These sentences use the same words, but their arrangement, or sentence structure, builds a different meaning. The first sentence tells us that the birds see the cats and will be cautious around these predators. The second sentence tells us that the cats are watching the birds, possibly to pounce. While both sentences use the same words, the meaning being conveyed is different. Who or what each sentence is about changes. The order of the words, and their relationships to one another, matters!
Just as you teach sound-letter correspondences, you need to teach the grammatical building blocks that can be used to create sentences.
Words can be categorized into eight grammatical building blocks:
- Nouns
- Verbs
- Adverbs
- Adjectives
- Prepositions
- Pronouns
- Conjunctions
- Interjections
We use these to organize our thoughts as we speak, listen, read, and write. Treating words as building blocks helps you see how they function within a sentence. And this helps our students better connect to how words work (the jobs they do) and how that affects their meaning.

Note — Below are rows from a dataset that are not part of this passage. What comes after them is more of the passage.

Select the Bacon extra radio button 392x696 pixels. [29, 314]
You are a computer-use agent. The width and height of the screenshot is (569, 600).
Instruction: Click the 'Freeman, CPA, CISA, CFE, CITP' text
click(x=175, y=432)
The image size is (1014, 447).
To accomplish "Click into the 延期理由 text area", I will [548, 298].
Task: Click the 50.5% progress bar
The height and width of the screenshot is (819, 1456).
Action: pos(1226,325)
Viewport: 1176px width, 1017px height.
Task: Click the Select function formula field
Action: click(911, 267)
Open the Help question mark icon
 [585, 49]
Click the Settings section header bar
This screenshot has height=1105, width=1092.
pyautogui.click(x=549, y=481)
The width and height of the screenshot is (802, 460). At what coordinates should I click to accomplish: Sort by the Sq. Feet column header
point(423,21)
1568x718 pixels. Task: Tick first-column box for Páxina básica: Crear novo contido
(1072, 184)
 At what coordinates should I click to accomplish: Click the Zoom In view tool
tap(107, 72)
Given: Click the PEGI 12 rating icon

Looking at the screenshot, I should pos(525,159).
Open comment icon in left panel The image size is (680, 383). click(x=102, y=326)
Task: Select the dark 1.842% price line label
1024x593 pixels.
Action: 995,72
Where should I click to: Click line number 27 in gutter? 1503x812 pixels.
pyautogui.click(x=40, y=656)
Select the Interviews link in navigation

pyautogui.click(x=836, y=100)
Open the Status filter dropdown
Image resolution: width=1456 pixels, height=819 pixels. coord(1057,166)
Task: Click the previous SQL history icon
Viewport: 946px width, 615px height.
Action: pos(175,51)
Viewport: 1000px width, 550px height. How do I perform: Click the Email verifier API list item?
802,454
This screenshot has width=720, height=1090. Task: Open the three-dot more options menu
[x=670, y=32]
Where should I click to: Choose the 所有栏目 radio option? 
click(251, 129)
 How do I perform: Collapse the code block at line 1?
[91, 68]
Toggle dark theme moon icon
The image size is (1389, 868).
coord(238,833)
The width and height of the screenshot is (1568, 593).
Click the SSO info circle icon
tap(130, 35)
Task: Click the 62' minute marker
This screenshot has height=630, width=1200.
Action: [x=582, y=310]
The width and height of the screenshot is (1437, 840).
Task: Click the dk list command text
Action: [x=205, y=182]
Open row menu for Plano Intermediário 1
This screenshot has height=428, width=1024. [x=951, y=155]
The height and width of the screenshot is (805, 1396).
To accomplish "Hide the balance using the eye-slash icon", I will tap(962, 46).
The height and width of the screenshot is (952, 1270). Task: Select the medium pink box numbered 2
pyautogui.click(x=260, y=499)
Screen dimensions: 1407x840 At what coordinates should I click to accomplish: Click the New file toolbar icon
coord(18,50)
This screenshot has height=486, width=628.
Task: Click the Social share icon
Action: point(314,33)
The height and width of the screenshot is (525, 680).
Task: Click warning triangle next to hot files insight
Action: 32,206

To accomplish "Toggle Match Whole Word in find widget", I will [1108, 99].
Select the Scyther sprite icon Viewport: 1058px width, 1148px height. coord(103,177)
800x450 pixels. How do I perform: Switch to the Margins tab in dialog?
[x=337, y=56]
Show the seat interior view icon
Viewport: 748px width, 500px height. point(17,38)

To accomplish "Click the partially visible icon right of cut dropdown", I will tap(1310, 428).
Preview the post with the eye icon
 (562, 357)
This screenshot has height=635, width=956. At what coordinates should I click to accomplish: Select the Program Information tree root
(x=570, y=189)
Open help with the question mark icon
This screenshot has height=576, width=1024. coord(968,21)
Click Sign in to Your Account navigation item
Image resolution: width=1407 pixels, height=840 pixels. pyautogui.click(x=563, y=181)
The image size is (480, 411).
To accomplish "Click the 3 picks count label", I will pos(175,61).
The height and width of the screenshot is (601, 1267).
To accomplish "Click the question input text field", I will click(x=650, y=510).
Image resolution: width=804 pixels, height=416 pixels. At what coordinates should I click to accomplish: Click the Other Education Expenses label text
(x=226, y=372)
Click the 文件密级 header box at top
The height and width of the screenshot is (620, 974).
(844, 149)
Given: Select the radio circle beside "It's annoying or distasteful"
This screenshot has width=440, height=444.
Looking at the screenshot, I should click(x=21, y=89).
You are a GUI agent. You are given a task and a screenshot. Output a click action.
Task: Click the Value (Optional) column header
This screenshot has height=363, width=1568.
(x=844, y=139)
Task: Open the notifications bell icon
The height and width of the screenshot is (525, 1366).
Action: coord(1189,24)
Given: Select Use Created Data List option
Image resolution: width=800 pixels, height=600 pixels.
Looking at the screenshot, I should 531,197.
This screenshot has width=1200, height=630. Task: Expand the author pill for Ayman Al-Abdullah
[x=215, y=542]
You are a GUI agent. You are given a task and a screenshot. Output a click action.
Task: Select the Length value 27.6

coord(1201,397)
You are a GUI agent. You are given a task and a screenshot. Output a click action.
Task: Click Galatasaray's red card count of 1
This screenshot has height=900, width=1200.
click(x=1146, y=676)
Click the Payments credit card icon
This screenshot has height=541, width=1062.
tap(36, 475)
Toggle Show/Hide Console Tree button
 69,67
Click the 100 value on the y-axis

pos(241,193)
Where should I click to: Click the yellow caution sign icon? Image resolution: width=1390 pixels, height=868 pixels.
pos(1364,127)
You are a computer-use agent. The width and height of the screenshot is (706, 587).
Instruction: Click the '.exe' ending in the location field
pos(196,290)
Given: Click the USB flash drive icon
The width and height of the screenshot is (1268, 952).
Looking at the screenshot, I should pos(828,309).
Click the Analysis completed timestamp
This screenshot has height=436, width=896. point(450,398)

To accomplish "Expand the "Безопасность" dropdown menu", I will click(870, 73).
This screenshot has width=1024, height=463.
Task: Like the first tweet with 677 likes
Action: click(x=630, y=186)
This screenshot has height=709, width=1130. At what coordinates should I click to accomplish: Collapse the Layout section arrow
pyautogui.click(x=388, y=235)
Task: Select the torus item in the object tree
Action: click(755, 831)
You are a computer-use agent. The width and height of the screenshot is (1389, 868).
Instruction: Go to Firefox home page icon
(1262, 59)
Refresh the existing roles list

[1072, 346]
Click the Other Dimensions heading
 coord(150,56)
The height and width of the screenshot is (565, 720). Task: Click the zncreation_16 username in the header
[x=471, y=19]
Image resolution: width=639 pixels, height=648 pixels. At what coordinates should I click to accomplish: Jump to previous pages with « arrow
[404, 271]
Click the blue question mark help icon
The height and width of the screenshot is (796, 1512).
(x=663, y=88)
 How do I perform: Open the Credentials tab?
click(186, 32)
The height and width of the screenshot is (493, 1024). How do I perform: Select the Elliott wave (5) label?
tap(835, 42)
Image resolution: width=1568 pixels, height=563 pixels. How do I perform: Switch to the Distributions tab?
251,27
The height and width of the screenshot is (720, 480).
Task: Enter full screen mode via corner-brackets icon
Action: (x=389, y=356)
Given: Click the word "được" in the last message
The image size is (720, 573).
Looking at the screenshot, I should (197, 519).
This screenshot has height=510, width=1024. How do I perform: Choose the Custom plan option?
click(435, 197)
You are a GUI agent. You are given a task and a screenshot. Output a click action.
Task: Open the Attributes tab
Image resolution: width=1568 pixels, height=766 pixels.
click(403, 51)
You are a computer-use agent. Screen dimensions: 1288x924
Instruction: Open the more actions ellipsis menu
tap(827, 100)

For this reason, here at Reading Universe, when we introduce a grammatical building block to our students, such as a noun, we take a “function first, label later” approach.
For example, imagine you are teaching the -ck spelling rule and you read this sentence to your students:
The truck went fast.
Ask your students,
Who or what is this sentence about?
Students say,
The truck.
You might reply,
That’s right! The who or the what is the truck.
As you’ll see later in this skill explainer, we refer to nouns as the who or the what. This helps us focus on the function of the word “truck” … the role of the word in the sentence … before we label it as a noun.